The problem> Although the data holds pictures, return only the lines from the one containing "The image size" to the end, exactly, and without them.
(Source information Opens)
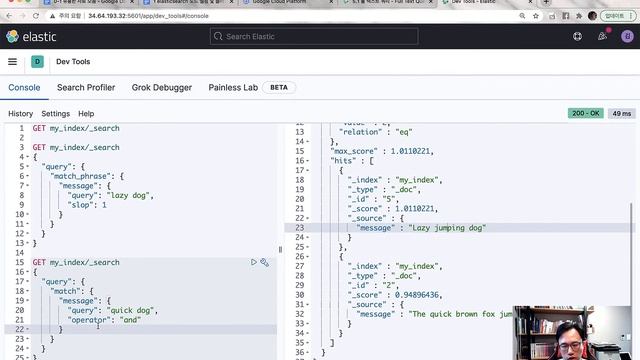Viewport: 640px width, 360px height.
Task: Click the green D space avatar
Action: [x=38, y=62]
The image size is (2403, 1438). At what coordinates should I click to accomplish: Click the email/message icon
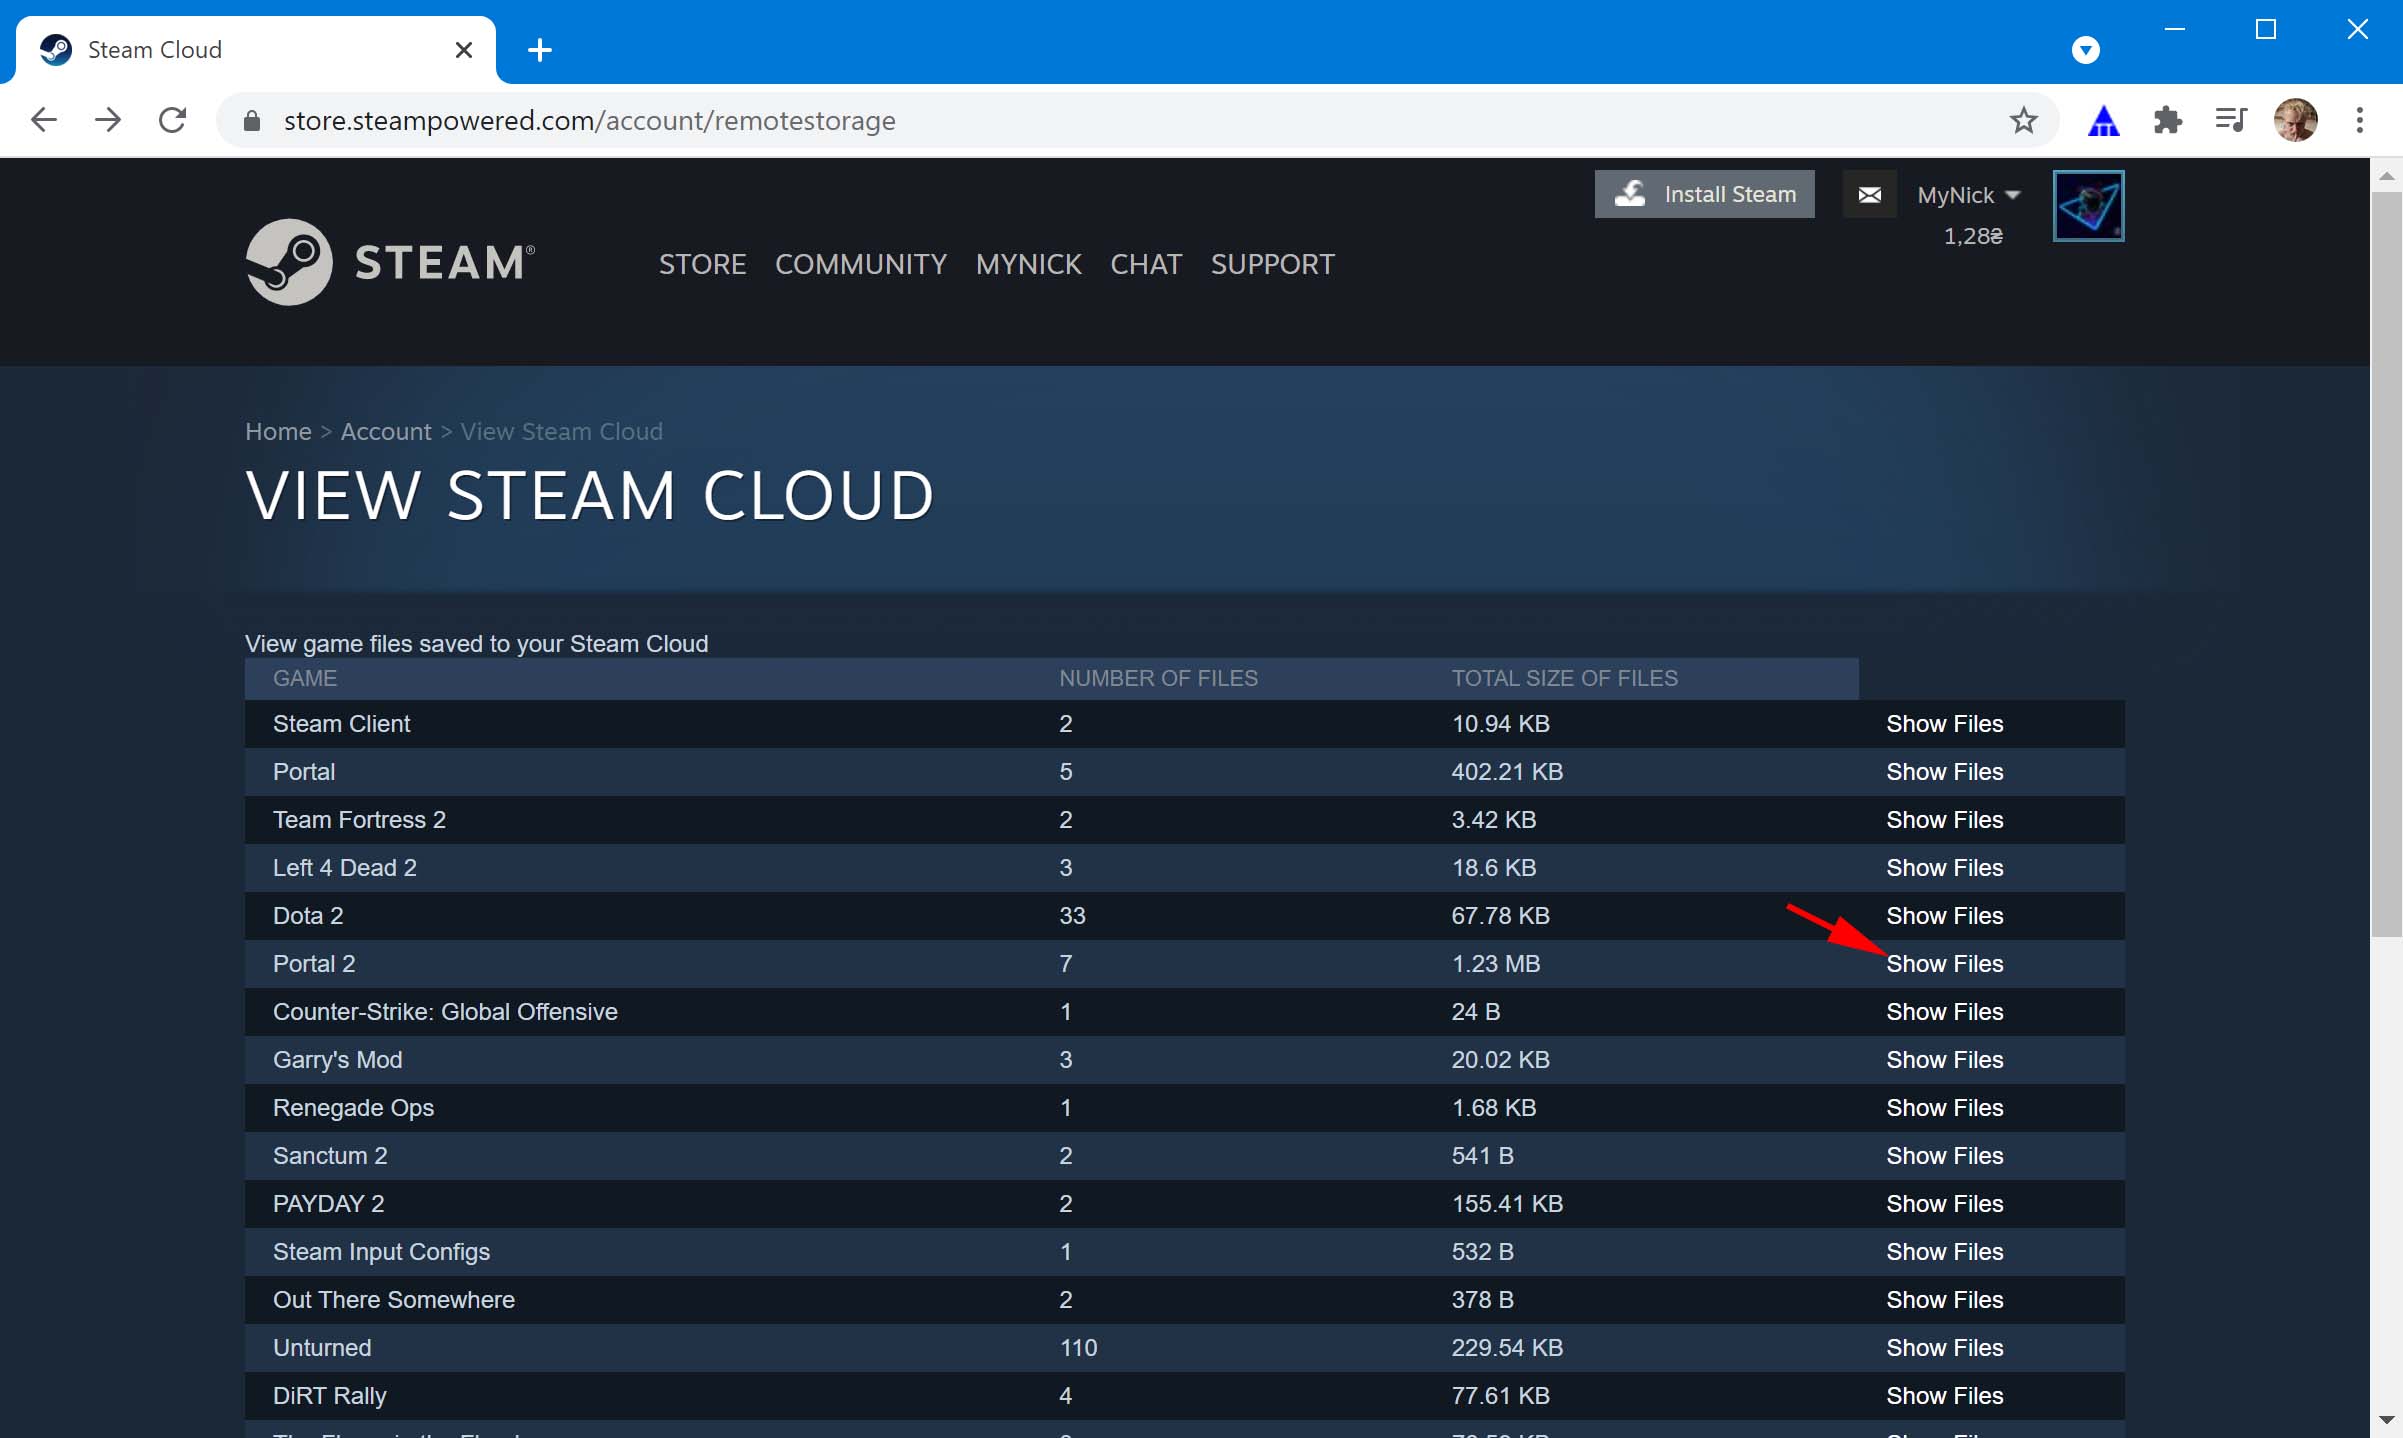[x=1867, y=193]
(Source information Closes)
Task result>
The image size is (2403, 1438). At what coordinates should I click to accomplish: Click the email/message icon
[x=1867, y=193]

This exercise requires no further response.